[Reading passage]
DOES ‘THE KARNATAKA TIMBER DEPOT’ WORKS AS AGENT OF COFFEE GARDEN OWNERS- FOR THE PURPOSE OF SALE OF TIMBERS? -A question arise from the orders of the AAR & AAAR. 

One advance ruling was pronounced by Hon’ble Advance Ruling Authority, Karnataka vide order No. KAR ADRG 99/2019 dated 27/09/2019 in the case of Tata Coffee Limited. The subject matter before the Hon’ble Advance Ruling Authority was as under:-

As per Karnataka Forest Act, the shade trees cut down from the Coffee Gardens are to be deposited with Governments Timber Depots. The said Timbers are sold through auction by the Govt. depot and the proceeds from the sale value are paid to Garden owners after deduction of 10% towards “supervision charges”.

The applicant has sought advance ruling in respect of six questions relating to applicability of GST. The main issue involved was that whether the legally binding and prescribed activity of depositing the timber / wood by the applicant with the Government Timber Depot for disposal as per the provision of Section 104A of the Karnataka Forest Act will constitute a “supply” and therefore subject to payment of GST for keeping the goods at the custody of the auctioneer i.e. Government Timber Depot?

The AAR observed as follows:-

1. The transactions of the applicant is examined and found that there are two types of transactions between the applicant and the Karnataka Timber Depots:

2. The sale of timber by the Karnataka Timber Depot on behalf of the applicant

3. provision of service of supervision of timber till the time of sale

4. The timber / wood belonging to the applicant is handed over to the Karnataka Timber Depot (referred hereinafter as “Depot”) for auction or further supply and the Depot is raising invoice against such supply made to third parties. This action of the Depot is in the capacity of an agent of the applicant with rights to transfer the title of the goods to third parties and hence is clearly transferred the same as an agent of the applicant. Hence the supply made by the agent on behalf of the principal amounts to supply and the depot is collecting GST on the same. The Depot is remitting the sale value of the timber to the applicant.

5. Since the depot is considered as an agent within the meaning of clause (5) of section 2 of the Central Goods and Services Tax Act, 2017, the transfer of goods from the applicant to the agent is also a supply for the reasons of provision at Clause 3(a) of Schedule-I.

It was thus ruled that the supply of goods by the applicant to the depot for further supply on behalf of the principal would also amount to a supply and the applicant has to issue a tax invoice and discharge GST on the same. On the same analogy other issues were resolved.

The applicant filed an appeal before the Hon’ble AAAR, Karnataka. Hon’ble AAAR has upheld the order of the AAR vide its order No.- KAR/AAAR/Appeal-18/2019-20 dated 19/03/2020.

Hon’ble AAAR observed as follows:-

As per Section 182 of the Indian Contract Act, 1872, an “agent” is a person employed to do any act for another, or to represent another in dealings with third person. The person for whom such act is done, or who is so represented, is called the “principal”. The term “agent” has been defined under sub-section (5) of section 2 of the CGST Act as follows:-

“agent” means a person, including a factor, broker, commission agent, arhatia, del credere agent, an auctioneer or any other mercantile agent, by whatever name called, who carries on the business of supply or receipt of goods or services or both on behalf of another.”

[Exercise requirements]
1. Answer these questions using the article on the timber depot ruling:
(a) What percentage of the sale proceeds is deducted toward "supervision charges"?
(b) Under which section of the Karnataka Forest Act is the timber deposited with the Government Timber Depot?
(c) On what date did the AAAR uphold the order of the AAR?
2. Write the next part of the article on the timber depot ruling, starting after its last sentence.

[Available data]
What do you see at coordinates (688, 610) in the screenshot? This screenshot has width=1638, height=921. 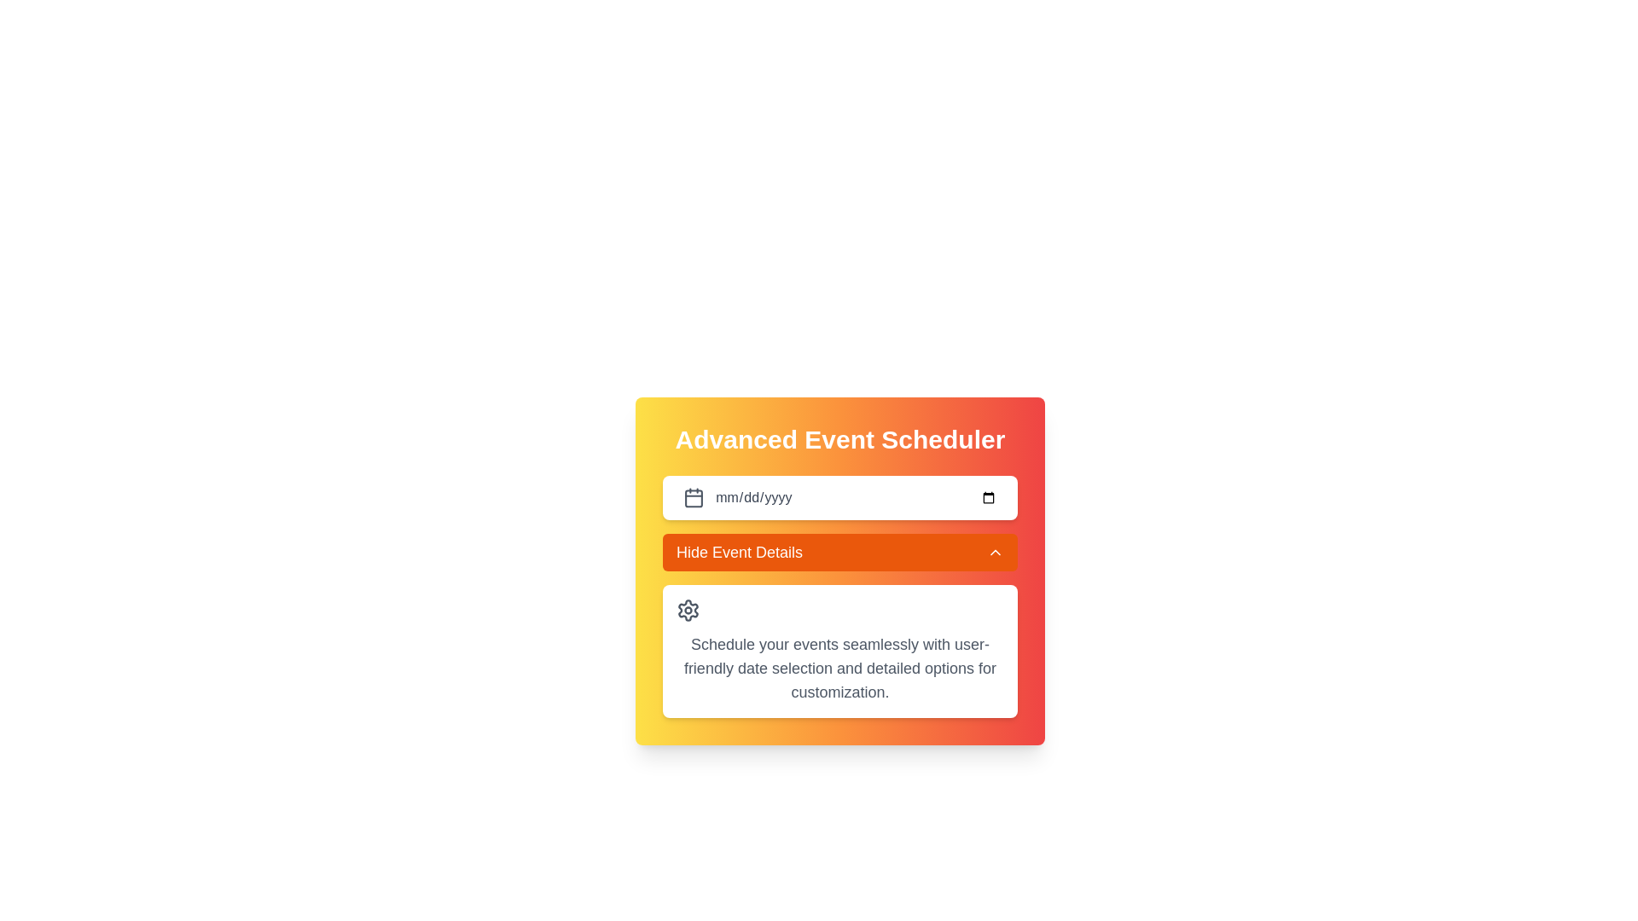 I see `the gear-like icon situated in the bottom-right section of the informational card, which is associated with settings or configuration options` at bounding box center [688, 610].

[Answers to the problems]
1.
(a) 10%
(b) Section 104A
(c) 19/03/2020

2.
Hon’ble AAAR also referred to CBIC Circular No. 57/31/2018-GST dated 4-09-2018 wherein the scope of principal-agent relationship was explained. The Appeal Order inter-alia contained:-

“We draw reference to the CBIC Circular No 57/2018 dated 4-09-2018 wherein the scope of principal-agent relationship was explained. In terms of the said Circular, the key ingredient for determining the principal-agent relationship under GST would be whether the invoice for the further supply of goods on behalf of the principal is being issued by the agent or not. Where the invoice for further supply is being issued by the agent in his name then, any provision of goods from the principal to the agent would fall within the fold of the said entry.”

The procedure adopted by the Government Depots has also been discussed in the Appeal order in following words:-

 “In the instant case, once a lot of timber is sold to a successful bidder in the auction, the purchaser is required to pay l/4th value of the timber purchased along with applicable taxes to the Principal Chief Conservator of Forests (PCCF). On receipt of the amount, the forest department will send a sale confirmation letter to the Purchaser at which time the purchaser will pay the balance dues. Once the material is lifted by the Purchaser after payment of the sale value plus taxes, the concerned Range Forest Officer will raise a bill which will be forwarded to the Deputy Conservator of Forest (DCF). The DCF will prepare a separate bill and send the same to the Chief Conservator of Forests (CCF) who will issue the letter of credit (LOC). The LOC will be forwarded to the treasury who will issue the cheque to the DCF and the DCF will issue the same to the Appellant. Therefore, it is observed that the sale of timber happens through the GTD and not to the GTD as claimed by the Appellant. The proceeds of the timber sold through the auction process by the GTD is given to the Appellant on completion of the auction process.”

The Hon’ble AAAR finally concluded on this issue that the GTD acts in the capacity of agent of the Appellant and this transaction of depositing of timber by the Appellant in the GTD amounts to a supply in terms of clause 3 of Schedule I of the CGST Act.

Author’s view:-

It is true that aforesaid circular has elaborately discussed the scope of principal-agent relationship in the context of Schedule I of the CGST Act. It is however not a fair practice to conclude something on the basis of only a part of the circular without appreciating the whole circular.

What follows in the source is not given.